VALÊNCIA 25 jun. (EUROPA PRESS) -
O instituto de pesquisa em saúde Incliva, do Hospital Clínico Universitário de Valência, realizou um estudo sobre o controle do colesterol que adota uma abordagem longitudinal para analisar dinamicamente essa variável ao longo do tempo e sua relação com os resultados clínicos dos pacientes. De acordo com esse estudo, manter o colesterol sob controle a longo prazo reduz o risco cardiovascular após um infarto.
Os resultados da pesquisa, publicados na revista científica American Journal of Preventive Cardiology, trazem uma nova perspectiva sobre o controle do colesterol LDL (c-LDL), conhecido como “colesterol ruim”, um dos principais objetivos de prevenção após sofrer um infarto ou um evento coronariano agudo, explica o centro de pesquisa.

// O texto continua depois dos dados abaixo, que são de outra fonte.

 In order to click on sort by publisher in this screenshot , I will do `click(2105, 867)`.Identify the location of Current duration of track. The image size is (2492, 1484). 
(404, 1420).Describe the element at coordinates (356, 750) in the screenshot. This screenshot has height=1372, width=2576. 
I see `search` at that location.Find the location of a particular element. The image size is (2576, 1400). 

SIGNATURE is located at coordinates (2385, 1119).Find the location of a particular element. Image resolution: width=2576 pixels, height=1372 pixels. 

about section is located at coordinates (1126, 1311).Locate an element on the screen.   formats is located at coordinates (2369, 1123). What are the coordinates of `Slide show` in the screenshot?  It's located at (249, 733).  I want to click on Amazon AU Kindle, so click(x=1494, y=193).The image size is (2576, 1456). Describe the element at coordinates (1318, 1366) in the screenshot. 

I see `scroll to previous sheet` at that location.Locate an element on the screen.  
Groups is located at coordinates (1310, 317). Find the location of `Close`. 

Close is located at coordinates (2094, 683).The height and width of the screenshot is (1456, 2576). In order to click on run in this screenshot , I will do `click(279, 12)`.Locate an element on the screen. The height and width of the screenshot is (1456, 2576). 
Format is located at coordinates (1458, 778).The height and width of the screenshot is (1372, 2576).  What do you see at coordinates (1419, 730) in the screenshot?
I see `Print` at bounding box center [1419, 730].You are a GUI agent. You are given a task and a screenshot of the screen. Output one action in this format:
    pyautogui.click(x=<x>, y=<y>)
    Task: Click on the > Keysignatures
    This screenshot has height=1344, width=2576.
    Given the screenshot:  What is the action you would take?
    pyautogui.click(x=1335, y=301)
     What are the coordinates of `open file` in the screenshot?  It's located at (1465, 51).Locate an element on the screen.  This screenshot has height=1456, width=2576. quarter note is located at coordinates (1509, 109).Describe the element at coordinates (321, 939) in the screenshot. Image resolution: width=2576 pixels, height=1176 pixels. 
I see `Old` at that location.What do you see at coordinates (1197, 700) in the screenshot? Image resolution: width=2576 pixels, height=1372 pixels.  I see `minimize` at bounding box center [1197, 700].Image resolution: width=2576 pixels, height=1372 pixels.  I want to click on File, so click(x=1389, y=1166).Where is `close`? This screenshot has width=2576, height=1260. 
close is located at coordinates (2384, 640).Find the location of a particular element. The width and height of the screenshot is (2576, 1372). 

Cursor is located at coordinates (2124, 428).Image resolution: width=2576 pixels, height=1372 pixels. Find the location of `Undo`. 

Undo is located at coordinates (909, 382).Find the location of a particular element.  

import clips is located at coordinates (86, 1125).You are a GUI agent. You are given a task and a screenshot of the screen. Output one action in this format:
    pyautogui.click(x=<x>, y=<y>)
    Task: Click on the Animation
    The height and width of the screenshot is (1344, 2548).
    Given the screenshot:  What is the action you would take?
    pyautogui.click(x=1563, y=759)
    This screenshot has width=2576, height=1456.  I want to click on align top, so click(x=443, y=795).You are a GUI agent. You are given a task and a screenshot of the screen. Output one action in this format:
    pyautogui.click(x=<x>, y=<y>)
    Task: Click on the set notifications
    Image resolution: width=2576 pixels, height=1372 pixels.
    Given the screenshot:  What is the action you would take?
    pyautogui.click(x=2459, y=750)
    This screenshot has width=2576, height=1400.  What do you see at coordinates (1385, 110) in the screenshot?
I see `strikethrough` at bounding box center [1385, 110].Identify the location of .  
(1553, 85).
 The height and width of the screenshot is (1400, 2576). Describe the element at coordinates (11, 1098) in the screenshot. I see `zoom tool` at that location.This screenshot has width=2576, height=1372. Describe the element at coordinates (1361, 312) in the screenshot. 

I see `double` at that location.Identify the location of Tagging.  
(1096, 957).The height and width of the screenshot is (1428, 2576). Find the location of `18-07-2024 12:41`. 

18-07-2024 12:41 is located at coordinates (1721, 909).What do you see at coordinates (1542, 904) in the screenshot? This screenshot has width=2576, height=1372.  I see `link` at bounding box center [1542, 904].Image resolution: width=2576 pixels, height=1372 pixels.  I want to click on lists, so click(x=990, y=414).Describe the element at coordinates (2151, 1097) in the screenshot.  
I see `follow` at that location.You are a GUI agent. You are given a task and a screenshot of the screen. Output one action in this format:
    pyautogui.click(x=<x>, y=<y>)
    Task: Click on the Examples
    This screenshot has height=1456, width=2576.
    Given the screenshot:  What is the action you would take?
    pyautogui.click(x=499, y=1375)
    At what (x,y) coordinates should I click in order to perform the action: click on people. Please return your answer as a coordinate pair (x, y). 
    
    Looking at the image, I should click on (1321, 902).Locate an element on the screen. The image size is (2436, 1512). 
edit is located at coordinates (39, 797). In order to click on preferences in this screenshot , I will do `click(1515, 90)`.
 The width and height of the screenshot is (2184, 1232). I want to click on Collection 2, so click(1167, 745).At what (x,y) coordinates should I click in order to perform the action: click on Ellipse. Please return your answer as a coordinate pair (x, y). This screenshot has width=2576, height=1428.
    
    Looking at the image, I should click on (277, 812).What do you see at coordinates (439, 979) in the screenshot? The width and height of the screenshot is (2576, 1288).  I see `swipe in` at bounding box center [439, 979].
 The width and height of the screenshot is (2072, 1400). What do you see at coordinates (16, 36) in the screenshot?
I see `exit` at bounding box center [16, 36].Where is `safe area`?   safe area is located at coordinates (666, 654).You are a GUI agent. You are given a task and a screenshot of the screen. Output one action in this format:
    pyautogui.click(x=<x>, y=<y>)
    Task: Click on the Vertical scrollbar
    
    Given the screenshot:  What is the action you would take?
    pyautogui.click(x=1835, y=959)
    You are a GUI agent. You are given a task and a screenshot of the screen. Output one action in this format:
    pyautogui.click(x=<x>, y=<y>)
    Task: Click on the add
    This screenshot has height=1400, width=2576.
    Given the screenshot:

Apesar de haver recomendações muito firmes a esse respeito nas diretrizes de prática clínica (manter valores inferiores a 55 mg/dl) e de se dispor de tratamentos hipolipemiantes (para reduzir os níveis de lipídios no sangue) muito potentes, inúmeros estudos realizados mostram que o controle do c-LDL na prevenção cardiovascular secundária é abaixo do ideal. No entanto, a grande maioria dos estudos registra um valor específico de c-LDL em um determinado momento, sem levar em conta sua natureza dinâmica e sua variabilidade ao longo do tempo.
O ponto de partida desta pesquisa foi justamente coletar não apenas uma medição de c-LDL em um momento específico, mas todas as medições de c-LDL nos pacientes desde a internação por síndrome coronariana aguda até o presente. Para isso, foram coletadas um total de 6.547 medições de c-LDL em 636 pacientes, o que equivale a uma mediana de 14 por paciente.
Essa abordagem permitiu estudar o colesterol como uma variável longitudinal e dinâmica ao longo do tempo, o que proporcionou uma visão mais completa de sua evolução. Dessa forma, observou-se que apenas em uma de cada quatro medições realizadas o c-LDL foi inferior a 55 mg/dl.
Além disso, constatou-se que a trajetória longitudinal do c-LDL se associou de forma muito intensa ao risco de morte por causas cardiovasculares durante o acompanhamento, sobretudo com o passar do tempo após o evento (no caso deste estudo, a partir do terceiro ano após a internação), o que reflete a importância do controle inadequado e prolongado do c-LDL nesses pacientes.
O estudo foi coordenado pelos doutores Enrique Santas e Rafael de la Espriella, do Grupo de Pesquisa em Insuficiência Cardíaca do Incliva, coordenado pelo doutor Julio Núñez. Também participaram o Grupo de Pesquisa em Cardiologia Clínica do instituto, coordenado pelo Dr. Juan Sanchis, e os serviços de Cardiologia, Bioquímica Clínica e Patologia Molecular do Clínico de Valência, sob a coordenação de seu chefe de serviço, o Dr. Enrique Rodríguez. Núñez, Sanchis e De la Espriella fazem parte do Centro de Pesquisa Biomédica em Rede em Doenças Cardiovasculares (CiberCV), do Instituto de Saúde Carlos III.
CONTROLE DO “COLESTEROL RUIM”
“Nosso estudo apresenta duas conclusões importantes. Em primeiro lugar, observamos que o controle do c-LDL em nossa população continua sendo abaixo do ideal, sendo necessário implementar iniciativas que permitam melhorá-lo. Em segundo lugar, fica demonstrado que o impacto prognóstico do controle inadequado do c-LDL é fundamentalmente importante quando já passou algum tempo desde o evento, situação em que, muitas vezes, o paciente já está fora do ‘radar’ da cardiologia. Nesse cenário, acreditamos que seja fundamental trabalhar em colaboração com a atenção primária para coordenar os níveis de atendimento, reforçar a adesão, evitar a inércia terapêutica e conseguir manter um controle ideal ao longo do tempo”, explica o Dr. Enrique Santas.
O aspecto “mais inovador” desta pesquisa é a abordagem longitudinal e a metodologia estatística, uma vez que a variável c-LDL foi avaliada como uma variável dinâmica ao longo do tempo, aplicando-se metodologias estatísticas adequadas para realizar esse tipo de análise, “que é complexa”. Para isso, os pesquisadores realizaram um grande esforço para obter todas as medições ao longo do tempo, que totalizaram mais de 6.000.
O projeto foi realizado graças ao financiamento do CiberCV e a uma bolsa de pesquisa sem restrições da Daiichi-Sankyo.